# Finetuning with QLoRA

In this step, we will efficiently finetune a pre-trained language model (`Llama-3.1-8B-Instruct`) on our custom-generated dataset. We will follow a process that allows us to create a specialised, high-performing model on accessible hardware.

We will use **QLoRA (Quantized Low-Rank Adaptation)**. This is a highly efficient technique that involves:
1.  **Quantization:** Loading the base model in 4-bit precision to drastically reduce its memory footprint.
2.  **LoRA:** Freezing the full model parameters and injecting small, trainable "adapter" layers (Low-Rank Adaptation).
3.  **Training:** Training only these tiny adapter layers, which is significantly faster and requires much less VRAM than training the full model.

In [1]:
import os
import yaml
import torch
from trl import SFTTrainer
from datasets import load_dataset
from peft import LoraConfig, PeftModel, get_peft_model, prepare_model_for_kbit_training

from transformers import (
    AutoModelForCausalLM,
    AutoTokenizer,
    BitsAndBytesConfig,
    TrainingArguments,
    pipeline
)

In [2]:
# Load configuration
with open("../config/config.yaml", "r") as f:
    config = yaml.safe_load(f) 
base_model_name = "../"+config['finetuning']['base_model_name']
dataset_path = "../"+config['finetuning']['dataset_path']
finetuned_model_output_dir = "../"+config['finetuning']['output_dir']

# Load Dataset
train_dataset = load_dataset('json', data_files=dataset_path, split='train')
print("Dataset loaded successfully.")
print(f"Number of training examples: {len(train_dataset)}")
print("\nSample entry:")
print(train_dataset[0])

# Configure the 4-bit quantization
bnb_config = BitsAndBytesConfig(
    load_in_4bit=True,
    bnb_4bit_quant_type="nf4",
    bnb_4bit_compute_dtype=torch.bfloat16,
    bnb_4bit_use_double_quant=True,
)

Dataset loaded successfully.
Number of training examples: 13

Sample entry:
{'text': "<s>[INST] What is Subhojit Ghimire's professional background and experience, including education and work history? [/INST] Subhojit Ghimire is an AI/ML Developer with two years of industry experience.  He holds a Bachelor of Technology (B.Tech.) in Computer Science & Engineering from the National Institute of Technology (NIT) Silchar, Assam, India, graduating between July 2019 and June 2023 with a CGPA of 8.79/10.0. His professional experience includes working as an AI/ML Developer from July 2023 to July 2025 (the provided text cuts off before specifying the end of this role).  He has expertise in production-grade backend development, scalable machine learning automation, and Generative AI applications.  He was a core contributor to JioBrain, India's first AI/ML platform with 5G integration, where he delivered scalable solutions for business use.  His work history demonstrates a track record of delive

In [3]:
# Load the base model with the quantization config
print(f"Loading base model: {base_model_name}")
base_model = AutoModelForCausalLM.from_pretrained(
    base_model_name,
    quantization_config=bnb_config,
    device_map="auto",
    trust_remote_code=True
)
base_model = prepare_model_for_kbit_training(base_model)

# Load the tokenizer
tokenizer = AutoTokenizer.from_pretrained(base_model_name, trust_remote_code=True)
tokenizer.pad_token = tokenizer.eos_token
tokenizer.padding_side = "right" # Recommended for fine-tuning

Loading base model: ../local-model/Llama-3.1-8B-Instruct


Loading checkpoint shards:   0%|          | 0/4 [00:00<?, ?it/s]

In [4]:
# Configure LoRA
lora_config = LoraConfig(
    r=8,                     # Rank of the update matrices.
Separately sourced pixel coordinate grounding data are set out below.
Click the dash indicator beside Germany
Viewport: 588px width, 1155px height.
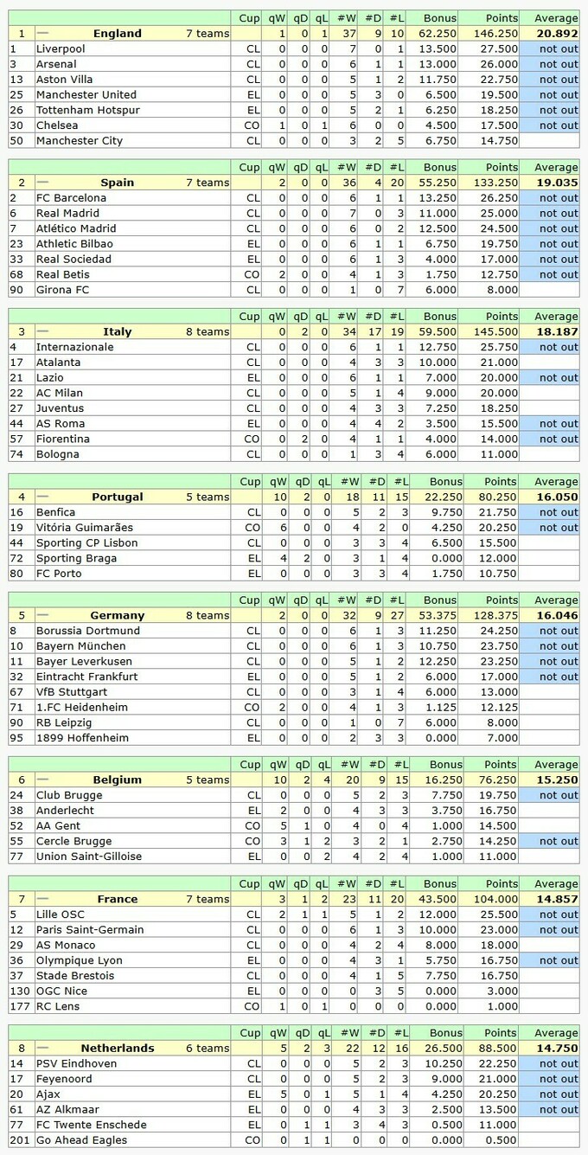coord(42,615)
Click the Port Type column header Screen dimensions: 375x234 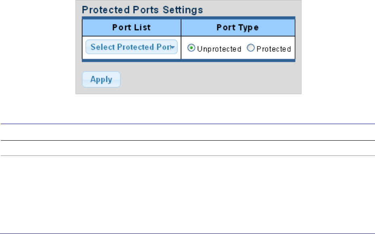click(238, 27)
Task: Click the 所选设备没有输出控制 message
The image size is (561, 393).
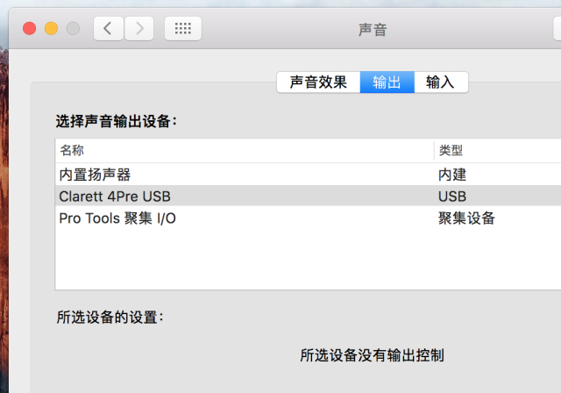Action: tap(372, 355)
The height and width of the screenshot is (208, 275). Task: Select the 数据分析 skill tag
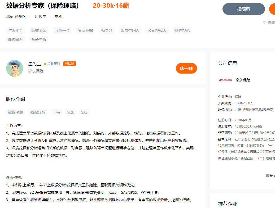click(38, 112)
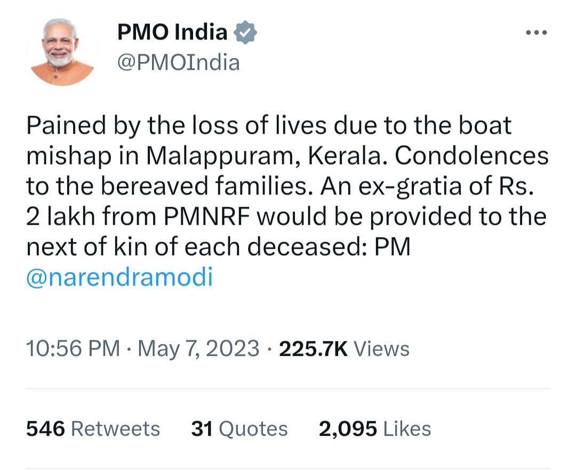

Lower rank means fewer parameters.
    lora_alpha=32,            # Alpha parameter for scaling.
    target_modules=["q_proj", "v_proj", "k_proj", "o_proj"], # Target layers for LoRA adapters
    lora_dropout=0.05,        # Dropout probability for LoRA layers.
    bias="none",
    task_type="CAUSAL_LM",
)

# Apply LoRA adapters to the base model
model = get_peft_model(base_model, lora_config)
model.print_trainable_parameters()

trainable params: 6,815,744 || all params: 8,037,076,992 || trainable%: 0.0848


In [5]:
# Defining and Initialising the Trainer
training_args = TrainingArguments(
    output_dir=finetuned_model_output_dir,
    per_device_train_batch_size=1,   # Batch size per GPU
    gradient_accumulation_steps=8, # Accumulate gradients to simulate a larger batch size
    gradient_checkpointing=True,     # Save memory by not storing intermediate activations
    learning_rate=2e-4,              # Learning rate
    logging_steps=25,                # Log training progress every 25 steps
    num_train_epochs=1,              # Number of training epochs
    max_steps=-1,                    # If set, overrides num_train_epochs
    save_steps=50,                   # Save a checkpoint every 50 steps
    fp16=True,                       # Use mixed precision training
)

trainer = SFTTrainer(
    model=model,
    train_dataset=train_dataset,
    peft_config=lora_config,
    dataset_text_field="text",
    max_seq_length=512, # Max sequence length for inputs
    tokenizer=tokenizer,
    args=training_args,
)

# Begin Finetuning.
print("Starting the finetuning process.")
trainer.train()
print("Finetuning complete.")

# Save the LoRA adapters
print(f"Saving LoRA adapters to: {finetuned_model_output_dir}")
trainer.save_model(finetuned_model_output_dir)
print("Adapters saved successfully.")


Deprecated positional argument(s) used in SFTTrainer, please use the SFTConfig to set these arguments instead.
  super().__init__(
The tokenizer has new PAD/BOS/EOS tokens that differ from the model config and generation config. The model config and generation config were aligned accordingly, being updated with the tokenizer's values. Updated tokens: {'eos_token_id': 128009, 'pad_token_id': 128009}.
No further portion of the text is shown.